Letter to the editor

Wisconsin protests coincidentally follow crisis in Egypt

February 17, 2011

Dear Editor,

It’s beyond ironic that the same day Egypt’s Hosni Mubarak stepped down,Wisconsin¹s governor Scott Walker announced an aggressively anti-democratic plan to strip state employees of their collective bargaining rights

In Egypt, Mubarak bowed to the popular demand for democratic reforms, while our governor struck a vicious blow against freedoms democratically secured over five decades ago.

To make matters worse, Governor Walker, surrounded by extra security at the State Capitol, revealed a long-planned contingency to call in the National Guard against state workers in the event of strikes or protests.

The National Guard hasn’t been deployed to suppress American workers since the Memphis sanitation workers’ strike in 1968, a cause with which Dr.
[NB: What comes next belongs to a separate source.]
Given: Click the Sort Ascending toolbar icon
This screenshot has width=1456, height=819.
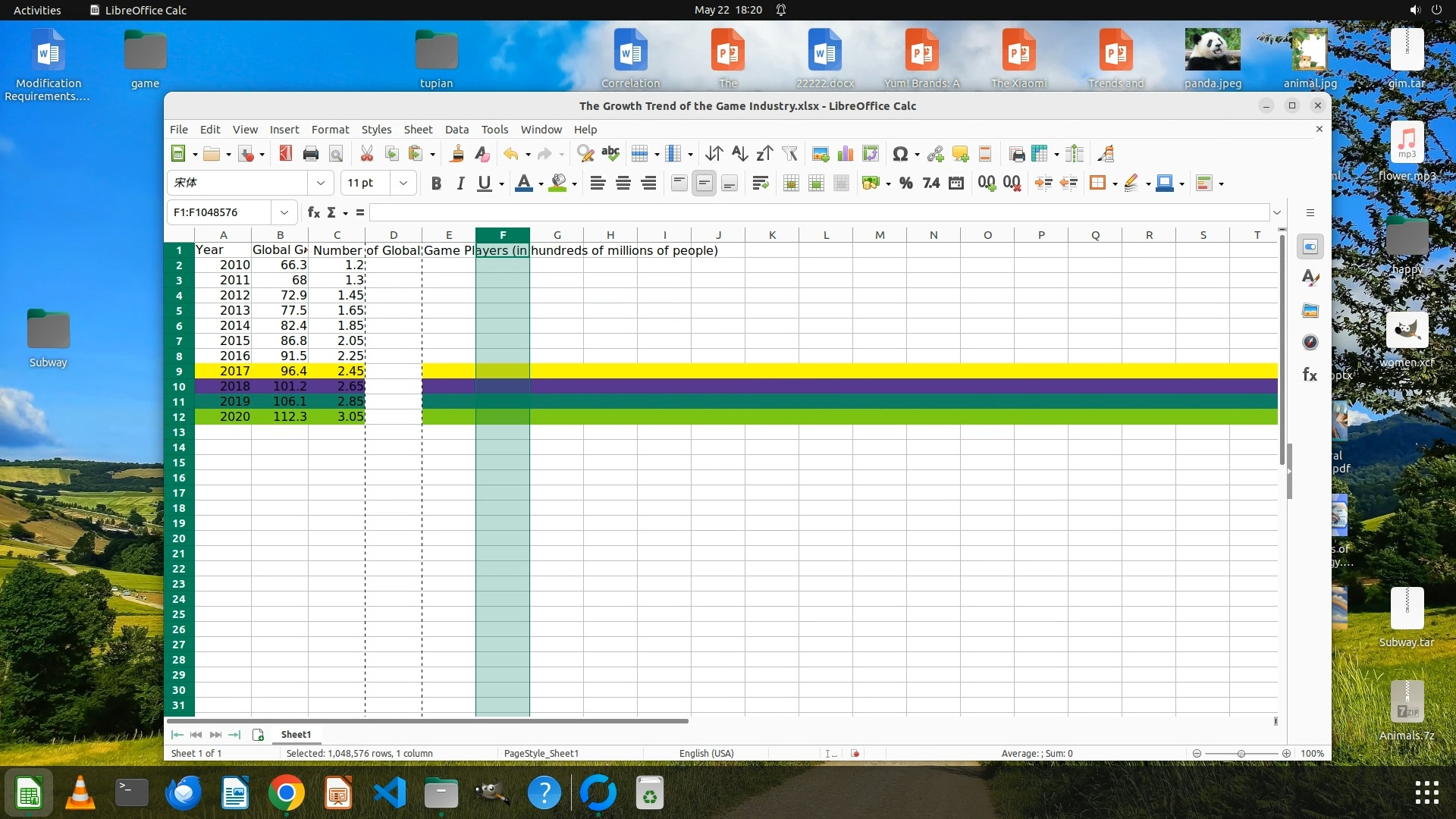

Martin Luther King, Jr. was strongly aligned in the days before his assassination.  The Guard hasn’t been pitted against Wisconsin workers since the Kohler strike by the UAW in 1934.

Collective bargaining was established to create a peaceful means of resolving labor disputes that were previously violent and had resulted in many deaths over the span of America’s history.

Though these matters don’t get much play in the local press, my friends around the country who read of them in such publications as the New York Times wonder if Wisconsin has lost its values and its mind.

It remains to be seen whether our area’s legislative members, Senator Sheila Harsdorf and Representative Dean Knudson, will show the courage to speak out against Walker’s outrageous power grab.

We need to hold them accountable and hear from them something more than the usual politicians’ self-serving happy-talk.

If they will not stand up for our rights, we should take heart from the peaceful successes of the citizens of Tunisia and Egypt and rise together to do what needs to be done.